Descartada la existencia del “derecho a legislar”, habría que preocuparse por el sentido en el que se ejerce la potestad legislativa. Eduardo García de Enterría ya afirmó, en “Los desfallecimientos del legislador”, que, “así como el legislador del siglo XIX se complacía en manufacturar códigos sistemáticos y pretendidamente perfectos, con aspiración de permanencia (que, en muy buena parte lograron, hay que decirlo: ahí sigue en Francia -y en algún otro país que lo adoptó- el Código civil de Napoleón, que este año cumple dos siglos), a partir de la primera posguerra mundial el legislador perdió su afán de perfección y se decidió a utilizar su formidable poder de dictar normas con lo que Carl Schmitt llamó la «legislación motorizada», Ortega «legislación incontinente» (el Estado «se ha convertido en una ametralladora que dispara leyes»), algún jurista actual «leyes desbocadas»”.

Gaetano Filangieri llega a destacar en Ciencia de la Legislación.

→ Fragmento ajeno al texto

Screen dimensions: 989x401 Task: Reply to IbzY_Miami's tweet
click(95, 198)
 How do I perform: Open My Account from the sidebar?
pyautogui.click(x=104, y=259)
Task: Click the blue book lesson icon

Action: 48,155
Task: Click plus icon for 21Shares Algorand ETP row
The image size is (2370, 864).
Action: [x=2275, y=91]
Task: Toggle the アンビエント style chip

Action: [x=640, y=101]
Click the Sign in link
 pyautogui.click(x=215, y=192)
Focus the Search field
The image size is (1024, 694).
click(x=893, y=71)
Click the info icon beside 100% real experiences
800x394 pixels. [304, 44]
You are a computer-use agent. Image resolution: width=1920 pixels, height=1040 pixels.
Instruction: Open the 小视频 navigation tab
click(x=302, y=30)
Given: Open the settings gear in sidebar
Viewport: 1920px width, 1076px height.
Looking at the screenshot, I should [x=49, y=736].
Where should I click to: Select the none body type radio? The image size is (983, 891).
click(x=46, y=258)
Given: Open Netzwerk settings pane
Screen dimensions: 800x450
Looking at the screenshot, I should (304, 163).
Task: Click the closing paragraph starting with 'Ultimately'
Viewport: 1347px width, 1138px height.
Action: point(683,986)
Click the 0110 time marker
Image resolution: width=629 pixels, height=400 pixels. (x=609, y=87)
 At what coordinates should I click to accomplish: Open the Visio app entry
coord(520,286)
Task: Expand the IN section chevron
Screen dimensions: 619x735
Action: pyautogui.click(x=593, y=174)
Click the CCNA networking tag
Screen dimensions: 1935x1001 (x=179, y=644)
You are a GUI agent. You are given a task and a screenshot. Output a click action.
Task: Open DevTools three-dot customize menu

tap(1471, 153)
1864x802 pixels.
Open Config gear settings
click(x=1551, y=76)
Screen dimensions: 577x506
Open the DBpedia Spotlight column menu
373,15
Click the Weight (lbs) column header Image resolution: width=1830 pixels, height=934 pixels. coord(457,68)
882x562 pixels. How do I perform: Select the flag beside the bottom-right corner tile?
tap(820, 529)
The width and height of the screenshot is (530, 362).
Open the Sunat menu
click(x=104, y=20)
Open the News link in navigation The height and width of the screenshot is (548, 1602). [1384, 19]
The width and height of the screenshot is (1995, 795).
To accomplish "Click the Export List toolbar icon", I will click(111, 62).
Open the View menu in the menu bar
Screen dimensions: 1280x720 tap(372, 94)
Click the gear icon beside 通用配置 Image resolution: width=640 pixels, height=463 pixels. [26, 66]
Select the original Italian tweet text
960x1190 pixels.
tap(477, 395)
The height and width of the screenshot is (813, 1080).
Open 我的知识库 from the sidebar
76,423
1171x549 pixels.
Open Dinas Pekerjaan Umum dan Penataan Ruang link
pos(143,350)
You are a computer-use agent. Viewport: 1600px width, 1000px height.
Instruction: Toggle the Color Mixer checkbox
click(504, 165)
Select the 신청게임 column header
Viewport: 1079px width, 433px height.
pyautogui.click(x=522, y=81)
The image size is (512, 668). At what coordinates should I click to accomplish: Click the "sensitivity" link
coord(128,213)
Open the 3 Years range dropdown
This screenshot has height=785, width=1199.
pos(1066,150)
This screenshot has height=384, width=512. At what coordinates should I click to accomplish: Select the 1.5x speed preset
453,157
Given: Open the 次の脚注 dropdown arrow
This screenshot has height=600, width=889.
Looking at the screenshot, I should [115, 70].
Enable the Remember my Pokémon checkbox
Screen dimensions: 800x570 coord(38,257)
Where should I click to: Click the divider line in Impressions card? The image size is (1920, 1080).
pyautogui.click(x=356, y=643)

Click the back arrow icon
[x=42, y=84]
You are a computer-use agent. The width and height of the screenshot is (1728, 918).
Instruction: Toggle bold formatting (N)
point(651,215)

Volumen I, que “es verdad que el Estado es una máquina complicada; que las ruedas que la componen no son siempre las mismas y que sus fuerzas motrices son también diversas; mas esto no prueba que las reglas que nos dan el conocimiento de estas diversas ruedas, de estas diversas fuerzas, y del diverso modo con que conviene manejarlas, no puedan ser siempre fijas y constantes”. Precisamente, en la “Carta de Don Quijote de la Mancha a Sancho Panza, Gobernador de la Ínsula Barataria”, el hidalgo recomienda a su fiel amigo y escudero lo siguiente: “No hagas muchas pragmáticas, y si las hicieres, procura que sean buenas, y sobre todo que se guarden y cumplan, que las pragmáticas que no se guardan lo mismo es que si no lo fuesen, antes dan a entender que el príncipe que tuvo discreción y autoridad para hacerlas no tuvo valor para hacer que se guardasen; y las leyes que atemorizan y no se ejecutan, vienen a ser como la viga, rey de las ranas, que al principio las espantó, y con el tiempo la menospreciaron y se subieron sobre ella”.

En cualquier caso, tras la exposición realizada en estas líneas, se debe señalar que, aunque no existe el “derecho a legislar”, se ha llegado a mencionar por el imaginario político. A este respecto, se deberían hacer más referencias, en el seno del mismo imaginario, a la seguridad jurídica, que se entiende, según las Sentencias del Tribunal Constitucional 46/1990, de 15 de marzo, y 135/2018, de 13 de diciembre, en el sentido de implicar que “el legislador debe perseguir la claridad y no la confusión normativa, debe procurar que acerca de la materia sobre la que legisle sepan los operadores jurídicos y los ciudadanos a qué atenerse, y debe huir de provocar situaciones objetivamente confusas”. Ello es indispensable porque los ciudadanos necesitan saber con precisión a qué normas han de atenerse y cuáles son los comportamientos exigibles.